VERTEGENWOORDIGING IN DE ITALIAANSE DOUANE, OM WELKE REDEN?

,

Zij valt onder de artikelen 40 en volgende van het TULD nr. 43/1973 en de daaropvolgende bepalingen van het communautair douanewetboek art. 5 e.v. Reg. EEG 2913 van 1992.

Handelingen en/of handelingen op douanegebied kunnen in persoon en door middel van een directe of indirecte vertegenwoordiger worden verricht. Er zij op gewezen dat indirecte vertegenwoordiging een mandaat zonder vertegenwoordiger vormt en dus volgens het Burgerlijk Wetboek de figuur is van iemand die in eigen naam en voor rekening van anderen handelt (art. 1705 van het Burgerlijk Wetboek, de agent die in eigen naam handelt verwerft de rechten en neemt de beslissingsverplichtingen op zich van handelingen die met derden worden verricht, zelfs indien deze laatsten kennis hebben gehad van het mandaat).

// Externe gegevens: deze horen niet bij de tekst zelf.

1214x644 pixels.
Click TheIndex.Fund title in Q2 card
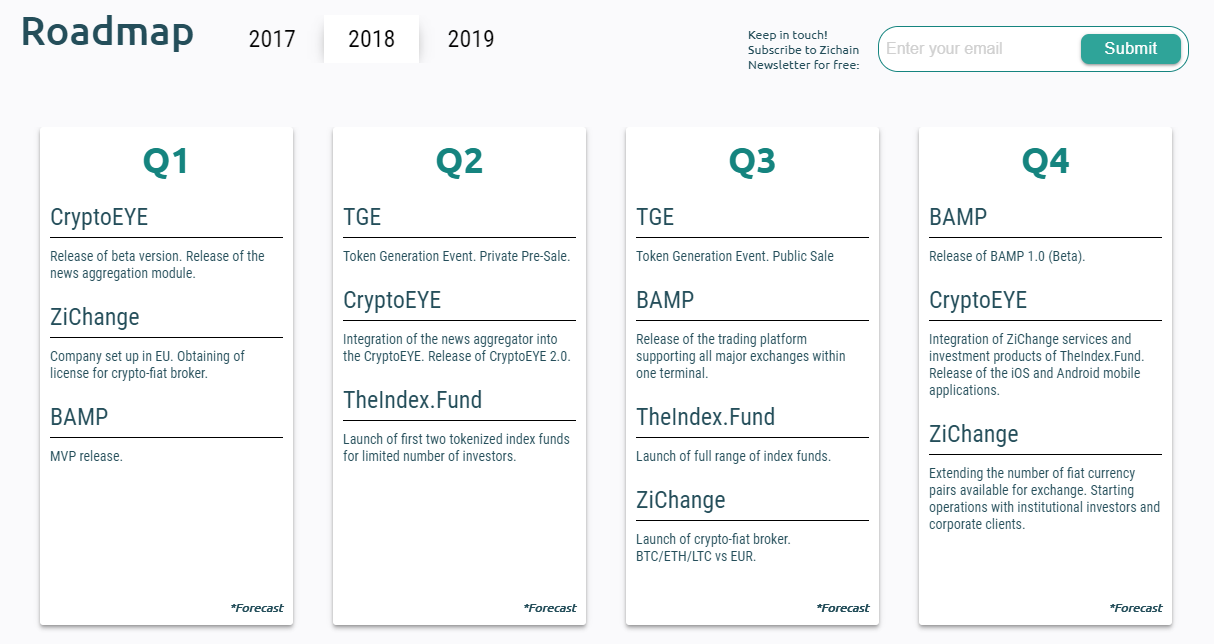coord(413,400)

De begrippen directe en indirecte vertegenwoordiging zijn duidelijk vastgelegd in het communautair douanewetboek.

Volgens het communautair douanewetboek (art. 5) moet de vertegenwoordiger altijd verklaren dat hij namens de vertegenwoordigde persoon optreedt en dus aangeven of het om een directe of indirecte vertegenwoordiging gaat en moet hij over vertegenwoordigingsbevoegdheid beschikken. Dit voorschrift is relevant in verband met het ontstaan van de douaneschuld omdat voor Art. 201 van het communautair douanewetboek in geval van indirecte vertegenwoordiging is de aangever of de persoon voor wiens rekening de douaneaangifte wordt gedaan, eveneens aansprakelijk voor de douaneschuld.

In ieder geval moet degene die als vertegenwoordiger optreedt over vertegenwoordigingsbevoegdheid beschikken en dus, in zuiver juridische zin, over een mandaatovereenkomst met betrekking tot de in douaneverband te verrichten handelingen en/of verrichtingen. Dit is nodig omdat (artikel 5, lid 6, van het douanewetboek) de douaneautoriteit van elke persoon die beweert in naam of voor rekening van een andere persoon (en dus direct of indirect) te handelen, het bewijs van zijn vertegenwoordigingsbevoegdheid kan verlangen.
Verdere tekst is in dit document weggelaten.